Required work | Return the records, each one exactly as written.

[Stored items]

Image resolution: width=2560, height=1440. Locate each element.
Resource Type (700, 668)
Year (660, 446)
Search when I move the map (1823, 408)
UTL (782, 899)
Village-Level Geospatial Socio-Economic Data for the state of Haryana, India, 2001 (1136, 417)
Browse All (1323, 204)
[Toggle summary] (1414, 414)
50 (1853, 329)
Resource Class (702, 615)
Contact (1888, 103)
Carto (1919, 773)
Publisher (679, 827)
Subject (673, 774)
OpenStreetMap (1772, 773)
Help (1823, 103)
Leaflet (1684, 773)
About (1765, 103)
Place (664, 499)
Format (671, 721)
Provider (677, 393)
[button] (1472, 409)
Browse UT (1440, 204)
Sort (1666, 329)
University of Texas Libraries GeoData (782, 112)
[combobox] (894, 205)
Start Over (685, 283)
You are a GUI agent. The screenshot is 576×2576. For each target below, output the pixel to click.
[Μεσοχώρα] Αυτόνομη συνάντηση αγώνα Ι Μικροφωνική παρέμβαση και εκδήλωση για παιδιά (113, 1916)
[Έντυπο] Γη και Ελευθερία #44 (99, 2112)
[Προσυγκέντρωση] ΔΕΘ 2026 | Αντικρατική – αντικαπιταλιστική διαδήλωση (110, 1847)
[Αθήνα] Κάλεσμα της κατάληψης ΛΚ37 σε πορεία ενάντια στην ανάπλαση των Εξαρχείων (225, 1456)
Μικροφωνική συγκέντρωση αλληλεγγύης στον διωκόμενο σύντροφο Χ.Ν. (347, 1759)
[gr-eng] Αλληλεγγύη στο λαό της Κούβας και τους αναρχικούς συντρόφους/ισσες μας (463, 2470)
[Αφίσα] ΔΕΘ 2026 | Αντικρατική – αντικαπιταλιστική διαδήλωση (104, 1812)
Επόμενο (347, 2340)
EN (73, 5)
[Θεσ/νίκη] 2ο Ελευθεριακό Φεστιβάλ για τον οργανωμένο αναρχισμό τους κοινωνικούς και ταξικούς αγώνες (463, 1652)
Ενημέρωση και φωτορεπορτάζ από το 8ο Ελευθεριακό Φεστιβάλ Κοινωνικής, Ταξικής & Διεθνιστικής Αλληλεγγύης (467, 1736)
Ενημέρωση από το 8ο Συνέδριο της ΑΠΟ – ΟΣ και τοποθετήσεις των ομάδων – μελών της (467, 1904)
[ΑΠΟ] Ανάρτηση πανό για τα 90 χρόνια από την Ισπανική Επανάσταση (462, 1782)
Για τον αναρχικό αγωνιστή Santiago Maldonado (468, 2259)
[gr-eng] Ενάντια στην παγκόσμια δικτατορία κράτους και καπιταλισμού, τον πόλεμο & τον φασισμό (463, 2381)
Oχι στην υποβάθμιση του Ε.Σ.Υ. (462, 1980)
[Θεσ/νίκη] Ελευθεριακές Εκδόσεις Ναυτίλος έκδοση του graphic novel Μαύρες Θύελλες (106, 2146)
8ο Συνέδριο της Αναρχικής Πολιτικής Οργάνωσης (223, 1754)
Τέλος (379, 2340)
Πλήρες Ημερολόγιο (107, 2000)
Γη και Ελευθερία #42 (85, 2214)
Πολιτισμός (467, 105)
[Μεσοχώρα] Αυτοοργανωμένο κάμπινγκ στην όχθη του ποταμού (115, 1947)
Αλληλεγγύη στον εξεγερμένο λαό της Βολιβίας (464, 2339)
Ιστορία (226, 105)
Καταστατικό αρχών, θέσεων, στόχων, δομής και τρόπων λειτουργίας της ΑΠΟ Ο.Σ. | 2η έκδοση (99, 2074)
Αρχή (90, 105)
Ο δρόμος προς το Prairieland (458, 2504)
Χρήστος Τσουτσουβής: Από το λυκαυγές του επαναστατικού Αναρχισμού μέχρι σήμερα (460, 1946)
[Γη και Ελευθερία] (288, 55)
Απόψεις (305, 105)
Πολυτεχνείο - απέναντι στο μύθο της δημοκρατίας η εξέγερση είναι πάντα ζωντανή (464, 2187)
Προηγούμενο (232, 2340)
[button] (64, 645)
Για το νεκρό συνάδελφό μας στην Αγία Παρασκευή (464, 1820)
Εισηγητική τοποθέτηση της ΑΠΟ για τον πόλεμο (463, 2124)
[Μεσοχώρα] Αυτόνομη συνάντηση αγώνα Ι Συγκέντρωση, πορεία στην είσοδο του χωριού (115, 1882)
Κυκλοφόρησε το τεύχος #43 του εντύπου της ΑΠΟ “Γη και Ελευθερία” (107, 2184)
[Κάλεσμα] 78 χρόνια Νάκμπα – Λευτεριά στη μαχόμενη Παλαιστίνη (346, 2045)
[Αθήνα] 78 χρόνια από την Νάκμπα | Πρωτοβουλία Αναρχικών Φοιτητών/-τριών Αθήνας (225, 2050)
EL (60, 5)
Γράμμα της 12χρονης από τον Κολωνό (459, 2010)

Completed task |
Image resolution: width=2560, height=1440. Locate each element.
Resource Type (700, 668)
Year (660, 446)
Search when I move the map (1823, 408)
UTL (782, 899)
Village-Level Geospatial Socio-Economic Data for the state of Haryana, India, 2001 (1136, 417)
Browse All (1323, 204)
[Toggle summary] (1414, 414)
50 (1853, 329)
Resource Class (702, 615)
Contact (1888, 103)
Carto (1919, 773)
Publisher (679, 827)
Subject (673, 774)
OpenStreetMap (1772, 773)
Help (1823, 103)
Leaflet (1684, 773)
About (1765, 103)
Place (664, 499)
Format (671, 721)
Provider (677, 393)
[button] (1472, 409)
Browse UT (1440, 204)
Sort (1666, 329)
University of Texas Libraries GeoData (782, 112)
[combobox] (894, 205)
Start Over (685, 283)
You are a GUI agent. The screenshot is 576×2576. For each target below, output the pixel to click.
[Μεσοχώρα] Αυτόνομη συνάντηση αγώνα Ι Μικροφωνική παρέμβαση και εκδήλωση για παιδιά (113, 1916)
[Έντυπο] Γη και Ελευθερία #44 (99, 2112)
[Προσυγκέντρωση] ΔΕΘ 2026 | Αντικρατική – αντικαπιταλιστική διαδήλωση (110, 1847)
[Αθήνα] Κάλεσμα της κατάληψης ΛΚ37 σε πορεία ενάντια στην ανάπλαση των Εξαρχείων (225, 1456)
Μικροφωνική συγκέντρωση αλληλεγγύης στον διωκόμενο σύντροφο Χ.Ν. (347, 1759)
[gr-eng] Αλληλεγγύη στο λαό της Κούβας και τους αναρχικούς συντρόφους/ισσες μας (463, 2470)
[Αφίσα] ΔΕΘ 2026 | Αντικρατική – αντικαπιταλιστική διαδήλωση (104, 1812)
Επόμενο (347, 2340)
EN (73, 5)
[Θεσ/νίκη] 2ο Ελευθεριακό Φεστιβάλ για τον οργανωμένο αναρχισμό τους κοινωνικούς και ταξικούς αγώνες (463, 1652)
Ενημέρωση και φωτορεπορτάζ από το 8ο Ελευθεριακό Φεστιβάλ Κοινωνικής, Ταξικής & Διεθνιστικής Αλληλεγγύης (467, 1736)
Ενημέρωση από το 8ο Συνέδριο της ΑΠΟ – ΟΣ και τοποθετήσεις των ομάδων – μελών της (467, 1904)
[ΑΠΟ] Ανάρτηση πανό για τα 90 χρόνια από την Ισπανική Επανάσταση (462, 1782)
Για τον αναρχικό αγωνιστή Santiago Maldonado (468, 2259)
[gr-eng] Ενάντια στην παγκόσμια δικτατορία κράτους και καπιταλισμού, τον πόλεμο & τον φασισμό (463, 2381)
Oχι στην υποβάθμιση του Ε.Σ.Υ. (462, 1980)
[Θεσ/νίκη] Ελευθεριακές Εκδόσεις Ναυτίλος έκδοση του graphic novel Μαύρες Θύελλες (106, 2146)
8ο Συνέδριο της Αναρχικής Πολιτικής Οργάνωσης (223, 1754)
Τέλος (379, 2340)
Πλήρες Ημερολόγιο (107, 2000)
Γη και Ελευθερία #42 (85, 2214)
Πολιτισμός (467, 105)
[Μεσοχώρα] Αυτοοργανωμένο κάμπινγκ στην όχθη του ποταμού (115, 1947)
Αλληλεγγύη στον εξεγερμένο λαό της Βολιβίας (464, 2339)
Ιστορία (226, 105)
Καταστατικό αρχών, θέσεων, στόχων, δομής και τρόπων λειτουργίας της ΑΠΟ Ο.Σ. | 2η έκδοση (99, 2074)
Αρχή (90, 105)
Ο δρόμος προς το Prairieland (458, 2504)
Χρήστος Τσουτσουβής: Από το λυκαυγές του επαναστατικού Αναρχισμού μέχρι σήμερα (460, 1946)
[Γη και Ελευθερία] (288, 55)
Απόψεις (305, 105)
Πολυτεχνείο - απέναντι στο μύθο της δημοκρατίας η εξέγερση είναι πάντα ζωντανή (464, 2187)
Προηγούμενο (232, 2340)
[button] (64, 645)
Για το νεκρό συνάδελφό μας στην Αγία Παρασκευή (464, 1820)
Εισηγητική τοποθέτηση της ΑΠΟ για τον πόλεμο (463, 2124)
[Μεσοχώρα] Αυτόνομη συνάντηση αγώνα Ι Συγκέντρωση, πορεία στην είσοδο του χωριού (115, 1882)
Κυκλοφόρησε το τεύχος #43 του εντύπου της ΑΠΟ “Γη και Ελευθερία” (107, 2184)
[Κάλεσμα] 78 χρόνια Νάκμπα – Λευτεριά στη μαχόμενη Παλαιστίνη (346, 2045)
[Αθήνα] 78 χρόνια από την Νάκμπα | Πρωτοβουλία Αναρχικών Φοιτητών/-τριών Αθήνας (225, 2050)
EL (60, 5)
Γράμμα της 12χρονης από τον Κολωνό (459, 2010)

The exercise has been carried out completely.